* _Stated task_
Turn the material from the line with "741x559 pixels. How" up to and including its last line into a numbered list, skipping any blank lines. Leave the pictures out.

--- Start of Data for processing ---

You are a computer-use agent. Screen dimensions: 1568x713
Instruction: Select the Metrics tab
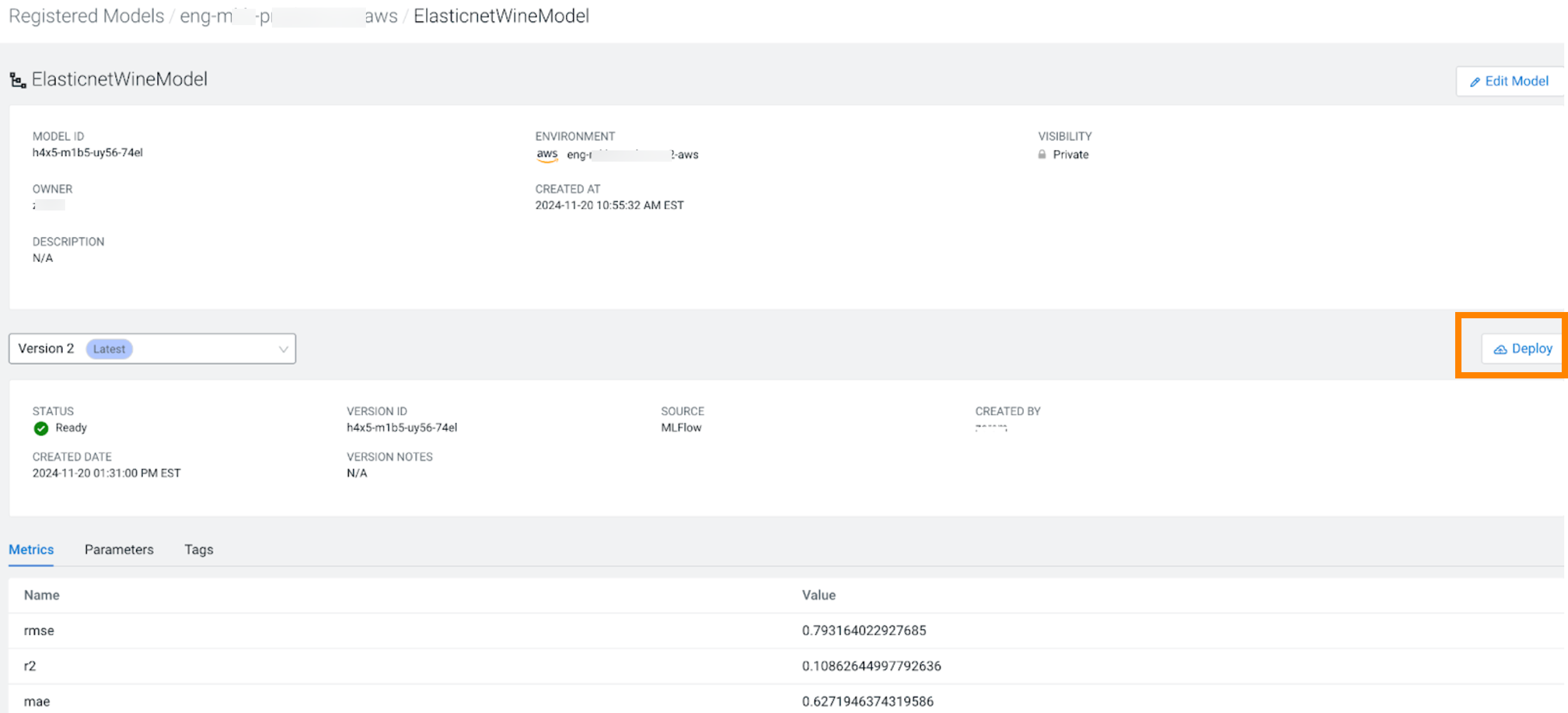point(31,549)
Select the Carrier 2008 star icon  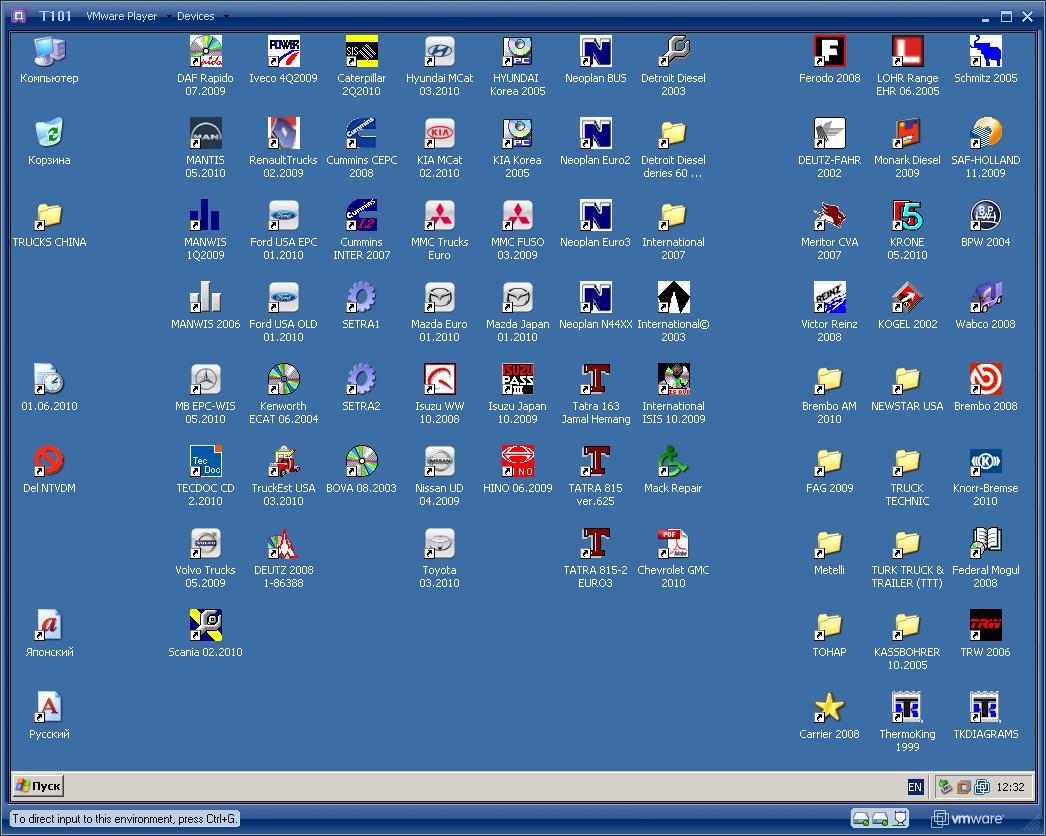point(829,708)
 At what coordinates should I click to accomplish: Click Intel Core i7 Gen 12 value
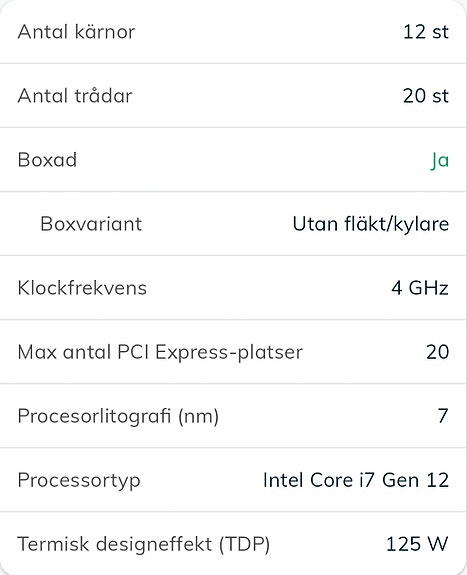(x=356, y=480)
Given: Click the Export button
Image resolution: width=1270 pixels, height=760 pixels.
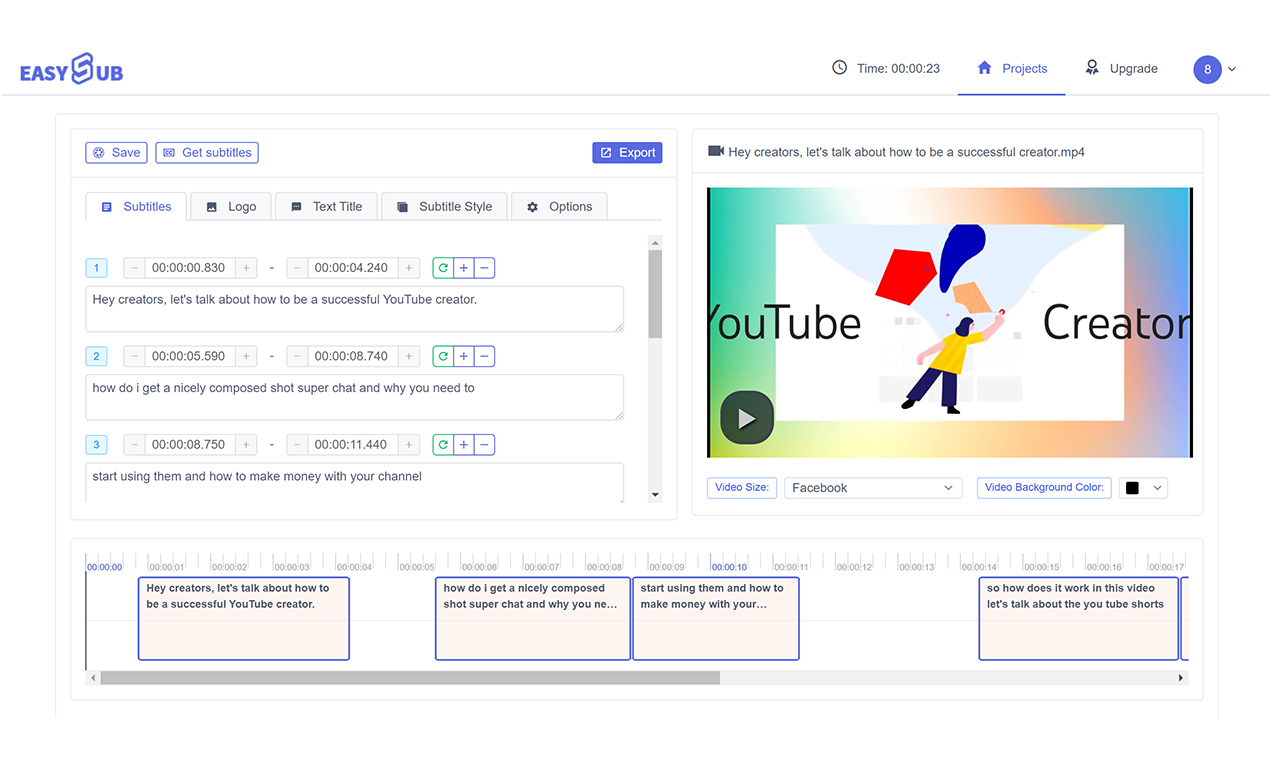Looking at the screenshot, I should 627,153.
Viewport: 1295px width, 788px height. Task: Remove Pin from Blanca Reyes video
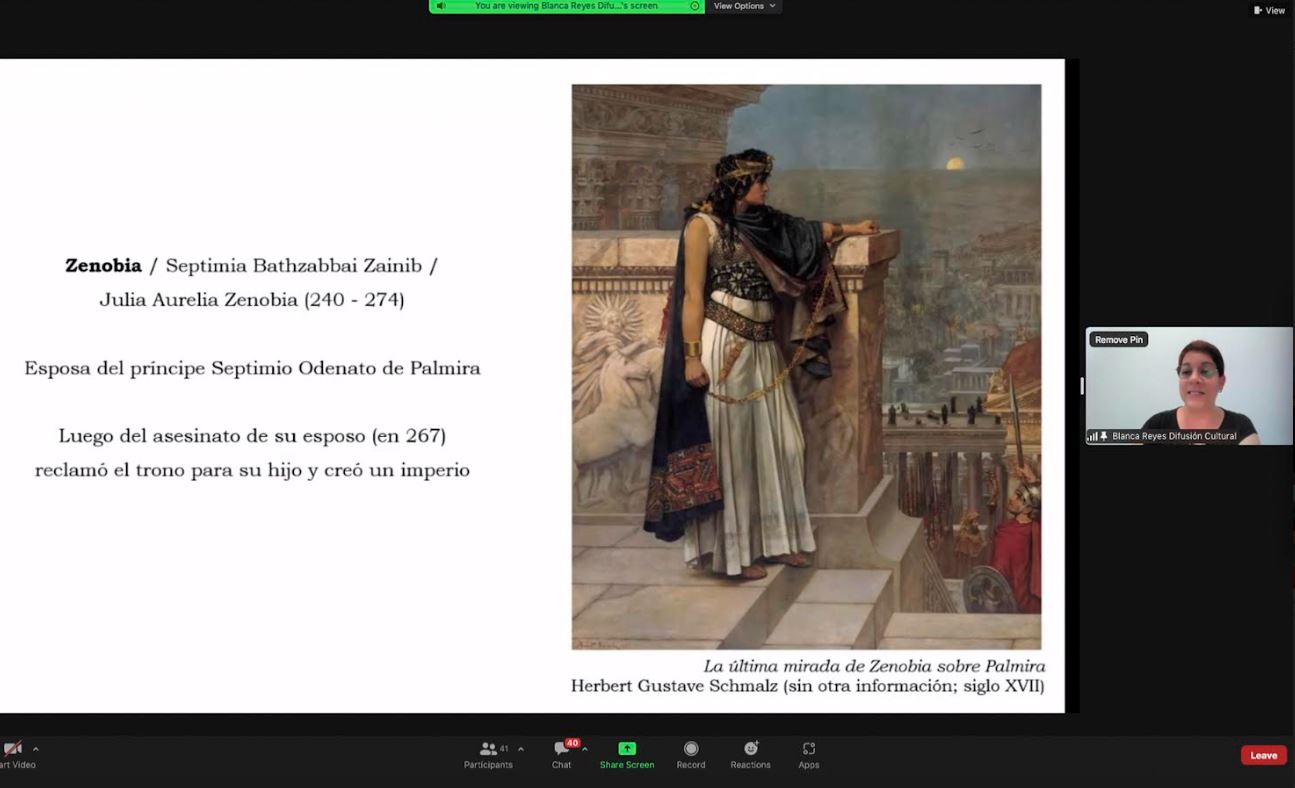(1118, 340)
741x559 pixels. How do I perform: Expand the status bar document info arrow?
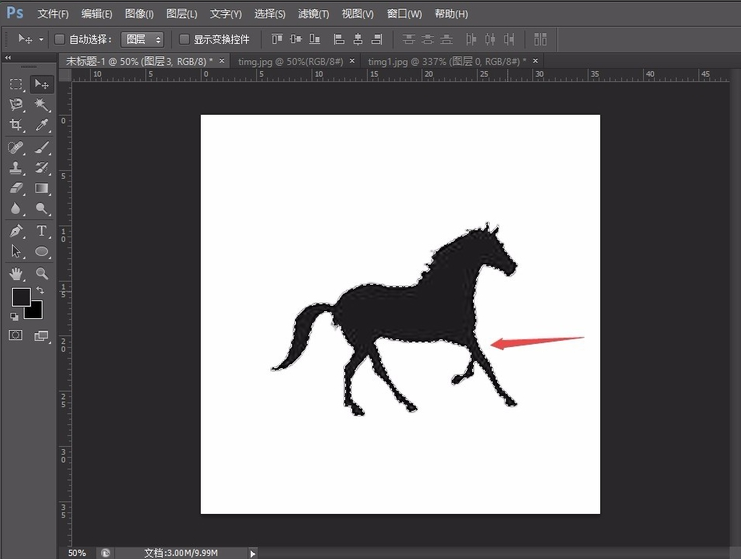coord(252,552)
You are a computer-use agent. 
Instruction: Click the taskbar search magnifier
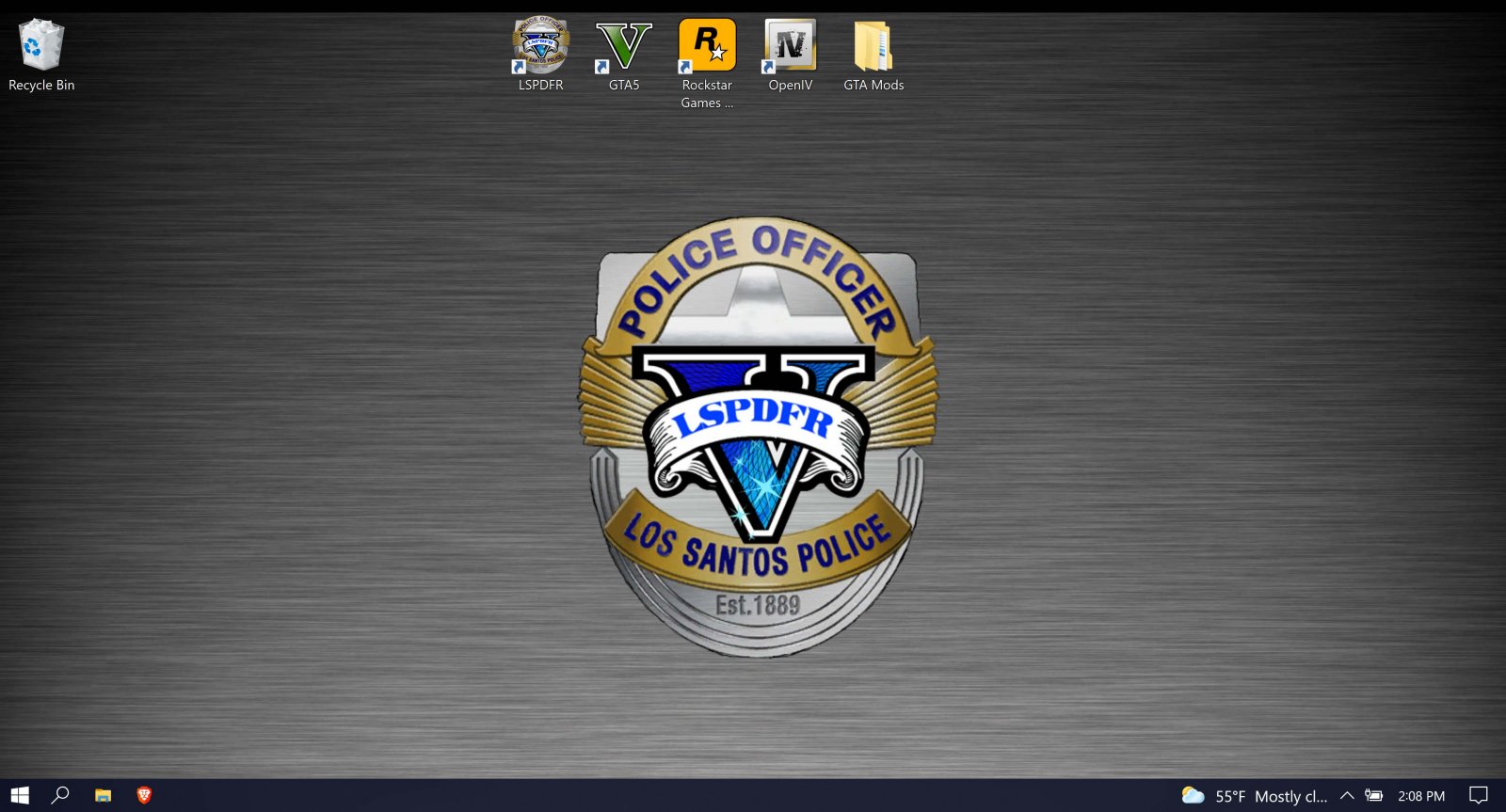(x=60, y=795)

--- End of Data for processing ---

* _Result of the task_
1. 741x559 pixels. How do I perform: Expand the status bar document info arrow?
2. coord(252,552)
3. You are a computer-use agent. 
4. Instruction: Click the taskbar search magnifier
5. (x=60, y=795)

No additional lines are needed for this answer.